- What to do
Your answer must be an exact copy of all the entries.
---------- Source information
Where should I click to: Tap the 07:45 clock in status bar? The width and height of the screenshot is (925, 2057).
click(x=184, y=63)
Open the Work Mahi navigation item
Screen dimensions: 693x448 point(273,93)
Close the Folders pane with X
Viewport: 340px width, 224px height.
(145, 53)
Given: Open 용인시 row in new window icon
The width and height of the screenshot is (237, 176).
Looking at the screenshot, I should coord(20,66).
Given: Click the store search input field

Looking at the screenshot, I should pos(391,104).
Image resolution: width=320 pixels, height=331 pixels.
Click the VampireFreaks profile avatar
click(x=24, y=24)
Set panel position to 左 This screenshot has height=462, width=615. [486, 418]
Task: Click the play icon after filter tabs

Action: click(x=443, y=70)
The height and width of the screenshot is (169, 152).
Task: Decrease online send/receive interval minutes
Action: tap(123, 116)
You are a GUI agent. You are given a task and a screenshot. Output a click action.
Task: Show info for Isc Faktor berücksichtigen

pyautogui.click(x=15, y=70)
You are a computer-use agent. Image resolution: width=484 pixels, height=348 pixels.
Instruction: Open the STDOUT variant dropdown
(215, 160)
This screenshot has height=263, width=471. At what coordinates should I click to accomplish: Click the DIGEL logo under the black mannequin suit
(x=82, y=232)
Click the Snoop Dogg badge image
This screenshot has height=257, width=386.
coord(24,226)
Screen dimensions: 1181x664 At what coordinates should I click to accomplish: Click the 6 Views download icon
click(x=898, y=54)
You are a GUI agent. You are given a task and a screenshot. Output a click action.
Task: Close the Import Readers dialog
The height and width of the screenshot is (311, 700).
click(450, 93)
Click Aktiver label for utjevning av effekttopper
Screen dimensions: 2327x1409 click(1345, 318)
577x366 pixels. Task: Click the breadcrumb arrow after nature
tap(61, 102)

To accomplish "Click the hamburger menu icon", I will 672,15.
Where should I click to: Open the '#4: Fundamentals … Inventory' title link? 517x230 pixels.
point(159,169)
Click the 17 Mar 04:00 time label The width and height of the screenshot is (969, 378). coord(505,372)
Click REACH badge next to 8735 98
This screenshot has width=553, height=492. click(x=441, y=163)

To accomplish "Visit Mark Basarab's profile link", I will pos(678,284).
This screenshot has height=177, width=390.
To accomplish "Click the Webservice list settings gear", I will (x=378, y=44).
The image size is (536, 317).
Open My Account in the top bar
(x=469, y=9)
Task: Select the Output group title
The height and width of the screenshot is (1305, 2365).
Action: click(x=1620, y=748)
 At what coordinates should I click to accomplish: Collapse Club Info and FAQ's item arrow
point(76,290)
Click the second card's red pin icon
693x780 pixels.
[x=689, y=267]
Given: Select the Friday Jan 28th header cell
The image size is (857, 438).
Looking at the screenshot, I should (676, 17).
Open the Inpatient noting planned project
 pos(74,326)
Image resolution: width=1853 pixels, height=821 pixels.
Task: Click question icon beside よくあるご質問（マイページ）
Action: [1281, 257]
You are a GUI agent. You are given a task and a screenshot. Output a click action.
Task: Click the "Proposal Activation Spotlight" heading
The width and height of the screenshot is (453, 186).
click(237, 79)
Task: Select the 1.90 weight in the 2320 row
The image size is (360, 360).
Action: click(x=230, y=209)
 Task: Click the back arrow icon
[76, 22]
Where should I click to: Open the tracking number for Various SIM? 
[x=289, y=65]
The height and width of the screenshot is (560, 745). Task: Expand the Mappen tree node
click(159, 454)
--------------------
- Answer area
Where should I click to: Tap the 07:45 clock in status bar? The width and height of the screenshot is (925, 2057).
click(x=184, y=63)
Open the Work Mahi navigation item
Screen dimensions: 693x448 point(273,93)
Close the Folders pane with X
Viewport: 340px width, 224px height.
(145, 53)
Given: Open 용인시 row in new window icon
The width and height of the screenshot is (237, 176).
Looking at the screenshot, I should coord(20,66).
Given: Click the store search input field

Looking at the screenshot, I should pos(391,104).
Image resolution: width=320 pixels, height=331 pixels.
Click the VampireFreaks profile avatar
click(x=24, y=24)
Set panel position to 左 This screenshot has height=462, width=615. [486, 418]
Task: Click the play icon after filter tabs

Action: click(x=443, y=70)
The height and width of the screenshot is (169, 152).
Task: Decrease online send/receive interval minutes
Action: tap(123, 116)
You are a GUI agent. You are given a task and a screenshot. Output a click action.
Task: Show info for Isc Faktor berücksichtigen

pyautogui.click(x=15, y=70)
You are a computer-use agent. Image resolution: width=484 pixels, height=348 pixels.
Instruction: Open the STDOUT variant dropdown
(215, 160)
This screenshot has height=263, width=471. At what coordinates should I click to accomplish: Click the DIGEL logo under the black mannequin suit
(x=82, y=232)
Click the Snoop Dogg badge image
This screenshot has height=257, width=386.
coord(24,226)
Screen dimensions: 1181x664 At what coordinates should I click to accomplish: Click the 6 Views download icon
click(x=898, y=54)
You are a GUI agent. You are given a task and a screenshot. Output a click action.
Task: Close the Import Readers dialog
The height and width of the screenshot is (311, 700).
click(450, 93)
Click Aktiver label for utjevning av effekttopper
Screen dimensions: 2327x1409 click(1345, 318)
577x366 pixels. Task: Click the breadcrumb arrow after nature
tap(61, 102)

To accomplish "Click the hamburger menu icon", I will 672,15.
Where should I click to: Open the '#4: Fundamentals … Inventory' title link? 517x230 pixels.
point(159,169)
Click the 17 Mar 04:00 time label The width and height of the screenshot is (969, 378). coord(505,372)
Click REACH badge next to 8735 98
This screenshot has width=553, height=492. click(x=441, y=163)

To accomplish "Visit Mark Basarab's profile link", I will pos(678,284).
This screenshot has height=177, width=390.
To accomplish "Click the Webservice list settings gear", I will (x=378, y=44).
The image size is (536, 317).
Open My Account in the top bar
(x=469, y=9)
Task: Select the Output group title
The height and width of the screenshot is (1305, 2365).
Action: click(x=1620, y=748)
 At what coordinates should I click to accomplish: Collapse Club Info and FAQ's item arrow
point(76,290)
Click the second card's red pin icon
693x780 pixels.
[x=689, y=267]
Given: Select the Friday Jan 28th header cell
The image size is (857, 438).
Looking at the screenshot, I should (676, 17).
Open the Inpatient noting planned project
 pos(74,326)
Image resolution: width=1853 pixels, height=821 pixels.
Task: Click question icon beside よくあるご質問（マイページ）
Action: [1281, 257]
You are a GUI agent. You are given a task and a screenshot. Output a click action.
Task: Click the "Proposal Activation Spotlight" heading
The width and height of the screenshot is (453, 186).
click(237, 79)
Task: Select the 1.90 weight in the 2320 row
The image size is (360, 360).
Action: click(x=230, y=209)
 Task: Click the back arrow icon
[76, 22]
Where should I click to: Open the tracking number for Various SIM? 
[x=289, y=65]
The height and width of the screenshot is (560, 745). Task: Expand the Mappen tree node
click(159, 454)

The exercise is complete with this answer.